The US Securities and Exchange Commission (SEC) has taken steps to roll back its climate disclosure rule which would require publicly traded companies to disclose climate-related risks, a move that experts had already anticipated given US president Donald Trump’s anti-ESG approach.
In a statement on Tuesday, acting chair Mark Uyeda said the SEC’s legal team would tell the eighth federal appellate court that it was pausing its defense to legal challenges being brought against the disclosure rule. Uyeda also asked the court to not schedule arguments while the SEC determines next steps.
Uyeda said he believed the rule was “deeply flawed” and could harm the economy.
The rule, which had been watered down from its original scope, was challenged in court shortly after it was passed in March 2024 and enforcement of the rule had been on hold until litigation was concluded.

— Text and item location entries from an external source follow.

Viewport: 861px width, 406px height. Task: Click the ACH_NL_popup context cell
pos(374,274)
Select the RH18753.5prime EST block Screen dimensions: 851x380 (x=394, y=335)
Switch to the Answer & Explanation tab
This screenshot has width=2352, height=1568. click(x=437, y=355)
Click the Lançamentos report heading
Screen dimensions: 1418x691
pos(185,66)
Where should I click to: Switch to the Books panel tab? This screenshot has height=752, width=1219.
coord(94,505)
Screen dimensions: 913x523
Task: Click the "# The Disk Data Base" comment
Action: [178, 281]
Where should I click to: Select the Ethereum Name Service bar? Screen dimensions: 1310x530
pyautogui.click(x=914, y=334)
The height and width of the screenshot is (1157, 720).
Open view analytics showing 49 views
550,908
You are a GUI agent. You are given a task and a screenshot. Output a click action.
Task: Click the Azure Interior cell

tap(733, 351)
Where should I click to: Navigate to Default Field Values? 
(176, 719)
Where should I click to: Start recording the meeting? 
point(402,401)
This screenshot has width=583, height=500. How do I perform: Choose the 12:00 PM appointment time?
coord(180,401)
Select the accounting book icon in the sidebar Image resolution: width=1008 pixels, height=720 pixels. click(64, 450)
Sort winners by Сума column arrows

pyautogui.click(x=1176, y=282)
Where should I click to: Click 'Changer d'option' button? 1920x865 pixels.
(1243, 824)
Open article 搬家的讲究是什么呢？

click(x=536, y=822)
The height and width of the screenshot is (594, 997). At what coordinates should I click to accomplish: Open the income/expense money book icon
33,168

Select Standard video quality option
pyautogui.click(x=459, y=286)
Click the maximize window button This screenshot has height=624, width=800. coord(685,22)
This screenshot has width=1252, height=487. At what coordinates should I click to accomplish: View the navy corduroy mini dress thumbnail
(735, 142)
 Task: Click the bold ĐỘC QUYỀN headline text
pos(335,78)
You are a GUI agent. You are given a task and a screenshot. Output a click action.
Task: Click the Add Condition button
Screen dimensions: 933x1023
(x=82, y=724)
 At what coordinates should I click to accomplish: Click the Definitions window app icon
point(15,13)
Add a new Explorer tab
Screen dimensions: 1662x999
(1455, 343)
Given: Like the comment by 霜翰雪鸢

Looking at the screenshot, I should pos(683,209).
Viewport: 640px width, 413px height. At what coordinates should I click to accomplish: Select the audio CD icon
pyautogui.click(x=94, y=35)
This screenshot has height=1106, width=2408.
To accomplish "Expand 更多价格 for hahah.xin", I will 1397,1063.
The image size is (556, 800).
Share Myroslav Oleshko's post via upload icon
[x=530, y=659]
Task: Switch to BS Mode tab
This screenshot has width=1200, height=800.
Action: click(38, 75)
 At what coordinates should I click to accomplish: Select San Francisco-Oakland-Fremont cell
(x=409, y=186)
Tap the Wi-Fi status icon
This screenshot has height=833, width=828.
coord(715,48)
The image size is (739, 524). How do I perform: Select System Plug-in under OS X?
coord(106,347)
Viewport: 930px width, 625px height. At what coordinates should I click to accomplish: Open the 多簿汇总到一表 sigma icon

Taking over two years to pass, the rule polarised opinion with the SEC receiving more than 24,000 comments.
Both Uyeda and SEC commissioner Hester Peirce voted against the climate disclosure rule and questioned the regulator’s authority to adopt it.
The news comes as the Trump administration has pulled out of the Paris Agreement and taken a clear anti-ESG stance, promising to invest more in oil and gas. In early January, US banks and brokers exited voluntary climate commitment groups. All three major bank regulators – the Federal Reserve, Office of the Comptroller of the Currency, and Federal Deposit Insurance Corporation – have also left the Network for the Greening the Financial System, a coalition of central banks aimed at helping the financial sector mitigate climate change risk.
The intent of the SEC’s climate disclosure rule was to give investors a better idea of the potential risks that companies face due to climate change, such as increased droughts and floods. Companies would have had to document their business activity’s impact on the climate, including greenhouse gas emissions, but did not go as far as to include supply chain or scope 3 emissions.
While the ruling has effectively been overturned, large US companies may still need to report their emissions. A state law in California requires all large companies in the state to disclose their emissions, while the EU’s climate reporting rules could impact thousands of US firms.
“Rescinding this rule would be a significant setback, further isolating the US on the global stage as climate-related financial risks continue to grow,” said Ben Cushing, sustainable finance campaign director at the Sierra Club.
The SEC’s rollback will make capital markets less efficient and make it easier for polluters to conceal risks, he added.
Clara Vondrich, senior policy counsel at nonprofit Public Citizen, said Uyeda “is yet another independent regulator doing Trump’s bidding”. The move disregards investor need for financial risk disclosure as climate risk is one of the biggest financial risks at the moment, she said.
“We are barreling toward a financial crisis that will harm everyone, and transparency around climate risk is more needed now than ever before”.